=== REQUIRED ACTION ===
Go through the records below and copy out every line holding "Create".

####################

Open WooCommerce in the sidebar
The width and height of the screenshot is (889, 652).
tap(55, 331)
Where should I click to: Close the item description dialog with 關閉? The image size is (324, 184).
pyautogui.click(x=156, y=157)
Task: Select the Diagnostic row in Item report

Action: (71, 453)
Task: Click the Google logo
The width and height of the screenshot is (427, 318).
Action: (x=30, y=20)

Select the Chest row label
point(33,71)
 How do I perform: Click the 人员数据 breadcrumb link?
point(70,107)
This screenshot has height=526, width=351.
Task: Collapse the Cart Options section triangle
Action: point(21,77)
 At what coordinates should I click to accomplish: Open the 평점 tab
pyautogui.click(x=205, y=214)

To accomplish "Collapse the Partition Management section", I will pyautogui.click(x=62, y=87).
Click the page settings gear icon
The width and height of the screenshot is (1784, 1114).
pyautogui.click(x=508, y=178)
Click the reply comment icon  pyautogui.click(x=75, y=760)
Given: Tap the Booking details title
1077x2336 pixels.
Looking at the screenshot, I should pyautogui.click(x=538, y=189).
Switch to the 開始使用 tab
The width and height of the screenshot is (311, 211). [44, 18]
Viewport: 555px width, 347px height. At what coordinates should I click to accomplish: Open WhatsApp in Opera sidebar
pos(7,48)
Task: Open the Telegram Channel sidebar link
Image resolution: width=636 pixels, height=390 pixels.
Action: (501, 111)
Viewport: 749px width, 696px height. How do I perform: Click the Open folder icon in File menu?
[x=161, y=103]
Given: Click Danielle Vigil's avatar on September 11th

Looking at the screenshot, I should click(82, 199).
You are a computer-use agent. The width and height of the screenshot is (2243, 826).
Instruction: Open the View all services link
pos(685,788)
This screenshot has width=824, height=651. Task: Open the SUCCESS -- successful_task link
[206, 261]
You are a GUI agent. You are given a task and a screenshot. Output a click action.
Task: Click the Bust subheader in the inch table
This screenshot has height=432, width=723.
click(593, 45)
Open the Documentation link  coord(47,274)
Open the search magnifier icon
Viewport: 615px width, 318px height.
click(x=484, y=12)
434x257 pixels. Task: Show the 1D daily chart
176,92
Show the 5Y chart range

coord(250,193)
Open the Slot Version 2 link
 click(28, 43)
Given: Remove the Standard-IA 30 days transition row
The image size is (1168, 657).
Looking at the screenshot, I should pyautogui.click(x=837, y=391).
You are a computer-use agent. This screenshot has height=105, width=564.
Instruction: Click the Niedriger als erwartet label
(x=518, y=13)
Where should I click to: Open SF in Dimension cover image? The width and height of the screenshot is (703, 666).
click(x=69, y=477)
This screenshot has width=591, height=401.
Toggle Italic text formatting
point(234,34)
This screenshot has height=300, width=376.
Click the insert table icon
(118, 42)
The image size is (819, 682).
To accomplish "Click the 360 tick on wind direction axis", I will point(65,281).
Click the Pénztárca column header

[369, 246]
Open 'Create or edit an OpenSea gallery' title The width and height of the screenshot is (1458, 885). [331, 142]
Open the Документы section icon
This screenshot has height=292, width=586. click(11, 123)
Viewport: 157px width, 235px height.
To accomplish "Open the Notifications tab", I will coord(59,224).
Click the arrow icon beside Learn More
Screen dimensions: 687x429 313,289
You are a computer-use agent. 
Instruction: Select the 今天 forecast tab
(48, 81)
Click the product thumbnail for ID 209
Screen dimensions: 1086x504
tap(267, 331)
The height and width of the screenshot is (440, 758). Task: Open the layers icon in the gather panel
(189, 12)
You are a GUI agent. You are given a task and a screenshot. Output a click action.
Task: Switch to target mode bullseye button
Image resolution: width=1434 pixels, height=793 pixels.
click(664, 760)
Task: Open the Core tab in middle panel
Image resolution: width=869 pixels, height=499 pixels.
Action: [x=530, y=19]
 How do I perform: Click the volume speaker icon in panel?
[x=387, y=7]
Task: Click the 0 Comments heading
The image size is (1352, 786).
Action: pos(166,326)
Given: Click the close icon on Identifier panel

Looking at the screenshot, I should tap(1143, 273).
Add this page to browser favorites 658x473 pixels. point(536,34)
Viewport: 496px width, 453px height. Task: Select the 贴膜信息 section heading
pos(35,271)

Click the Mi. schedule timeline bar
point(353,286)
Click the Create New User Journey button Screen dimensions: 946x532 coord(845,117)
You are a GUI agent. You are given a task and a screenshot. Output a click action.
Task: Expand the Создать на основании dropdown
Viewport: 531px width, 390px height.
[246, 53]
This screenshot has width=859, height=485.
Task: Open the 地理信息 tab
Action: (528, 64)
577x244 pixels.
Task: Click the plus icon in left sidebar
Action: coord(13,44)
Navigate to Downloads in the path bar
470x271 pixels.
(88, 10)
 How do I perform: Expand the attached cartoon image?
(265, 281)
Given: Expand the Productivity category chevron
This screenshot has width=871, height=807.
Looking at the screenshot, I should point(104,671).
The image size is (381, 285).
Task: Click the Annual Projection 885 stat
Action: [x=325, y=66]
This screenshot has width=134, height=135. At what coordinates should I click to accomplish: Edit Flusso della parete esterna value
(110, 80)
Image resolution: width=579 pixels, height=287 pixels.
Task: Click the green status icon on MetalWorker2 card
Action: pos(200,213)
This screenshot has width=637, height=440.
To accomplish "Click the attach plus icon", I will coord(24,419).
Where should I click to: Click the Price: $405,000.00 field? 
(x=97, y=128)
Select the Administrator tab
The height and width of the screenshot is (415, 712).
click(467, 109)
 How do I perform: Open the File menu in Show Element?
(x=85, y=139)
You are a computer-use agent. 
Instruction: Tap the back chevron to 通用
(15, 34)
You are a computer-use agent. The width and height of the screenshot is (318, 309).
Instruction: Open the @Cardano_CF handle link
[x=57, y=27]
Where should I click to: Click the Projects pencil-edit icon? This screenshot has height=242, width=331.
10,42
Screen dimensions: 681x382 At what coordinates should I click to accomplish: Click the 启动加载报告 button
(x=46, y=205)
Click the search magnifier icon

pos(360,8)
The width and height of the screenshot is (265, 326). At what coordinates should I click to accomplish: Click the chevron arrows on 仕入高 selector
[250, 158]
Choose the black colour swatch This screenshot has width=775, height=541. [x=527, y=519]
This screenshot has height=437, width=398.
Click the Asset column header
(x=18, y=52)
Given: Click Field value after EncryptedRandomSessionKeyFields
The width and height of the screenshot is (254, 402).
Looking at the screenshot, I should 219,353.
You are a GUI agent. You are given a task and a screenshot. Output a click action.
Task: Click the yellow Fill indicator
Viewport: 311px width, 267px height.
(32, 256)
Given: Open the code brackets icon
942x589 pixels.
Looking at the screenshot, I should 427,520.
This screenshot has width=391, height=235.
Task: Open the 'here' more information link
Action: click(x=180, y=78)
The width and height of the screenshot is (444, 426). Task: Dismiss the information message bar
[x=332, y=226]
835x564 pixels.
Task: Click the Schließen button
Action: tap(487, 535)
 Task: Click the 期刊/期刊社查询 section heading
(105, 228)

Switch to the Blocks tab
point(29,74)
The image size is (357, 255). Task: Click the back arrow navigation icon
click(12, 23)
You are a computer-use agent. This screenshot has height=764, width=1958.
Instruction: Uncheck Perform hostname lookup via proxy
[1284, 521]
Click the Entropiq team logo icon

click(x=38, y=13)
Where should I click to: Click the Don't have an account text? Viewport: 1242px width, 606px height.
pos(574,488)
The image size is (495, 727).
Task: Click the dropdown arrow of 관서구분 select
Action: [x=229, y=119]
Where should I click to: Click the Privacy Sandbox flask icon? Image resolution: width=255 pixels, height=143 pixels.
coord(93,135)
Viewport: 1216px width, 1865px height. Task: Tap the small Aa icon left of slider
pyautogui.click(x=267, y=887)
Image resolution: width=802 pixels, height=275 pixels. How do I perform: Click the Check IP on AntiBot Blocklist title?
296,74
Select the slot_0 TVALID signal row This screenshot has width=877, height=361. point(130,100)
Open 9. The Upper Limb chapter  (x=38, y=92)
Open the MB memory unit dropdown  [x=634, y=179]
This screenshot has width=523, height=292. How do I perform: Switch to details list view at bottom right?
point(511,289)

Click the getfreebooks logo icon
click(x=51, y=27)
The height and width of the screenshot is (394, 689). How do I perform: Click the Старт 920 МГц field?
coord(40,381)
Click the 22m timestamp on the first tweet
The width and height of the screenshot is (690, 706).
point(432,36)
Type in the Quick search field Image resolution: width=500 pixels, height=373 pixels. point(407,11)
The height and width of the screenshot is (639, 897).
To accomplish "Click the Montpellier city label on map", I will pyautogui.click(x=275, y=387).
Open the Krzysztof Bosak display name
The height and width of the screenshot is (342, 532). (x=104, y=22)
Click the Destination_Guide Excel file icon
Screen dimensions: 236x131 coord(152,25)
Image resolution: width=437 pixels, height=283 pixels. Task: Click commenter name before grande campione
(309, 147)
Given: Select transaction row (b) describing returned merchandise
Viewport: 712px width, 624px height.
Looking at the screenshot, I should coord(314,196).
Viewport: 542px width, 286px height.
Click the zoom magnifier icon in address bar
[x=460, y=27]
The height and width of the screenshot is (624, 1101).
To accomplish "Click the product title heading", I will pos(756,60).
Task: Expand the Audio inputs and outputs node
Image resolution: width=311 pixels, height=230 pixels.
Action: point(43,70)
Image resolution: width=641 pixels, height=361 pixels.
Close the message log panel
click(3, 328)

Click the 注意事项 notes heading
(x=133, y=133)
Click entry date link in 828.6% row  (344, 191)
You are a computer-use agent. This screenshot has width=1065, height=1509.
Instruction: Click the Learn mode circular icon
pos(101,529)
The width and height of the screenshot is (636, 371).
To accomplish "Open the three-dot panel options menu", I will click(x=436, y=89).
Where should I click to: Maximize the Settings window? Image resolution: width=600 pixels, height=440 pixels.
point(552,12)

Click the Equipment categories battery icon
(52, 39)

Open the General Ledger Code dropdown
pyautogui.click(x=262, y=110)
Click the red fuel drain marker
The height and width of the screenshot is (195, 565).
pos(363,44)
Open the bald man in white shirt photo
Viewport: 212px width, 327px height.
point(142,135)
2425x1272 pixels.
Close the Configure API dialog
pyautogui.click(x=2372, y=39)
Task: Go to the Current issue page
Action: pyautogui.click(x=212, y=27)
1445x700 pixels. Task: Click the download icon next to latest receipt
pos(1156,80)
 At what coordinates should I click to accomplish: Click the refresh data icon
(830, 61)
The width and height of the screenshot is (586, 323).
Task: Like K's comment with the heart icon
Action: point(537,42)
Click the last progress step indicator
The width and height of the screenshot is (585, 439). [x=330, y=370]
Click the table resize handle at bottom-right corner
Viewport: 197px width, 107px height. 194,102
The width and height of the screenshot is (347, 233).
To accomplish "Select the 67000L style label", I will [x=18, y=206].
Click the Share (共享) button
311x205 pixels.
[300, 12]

####################

=== ANSWER SPACE ===
Open 'Create or edit an OpenSea gallery' title The width and height of the screenshot is (1458, 885). [331, 142]
Click the Create New User Journey button Screen dimensions: 946x532 coord(845,117)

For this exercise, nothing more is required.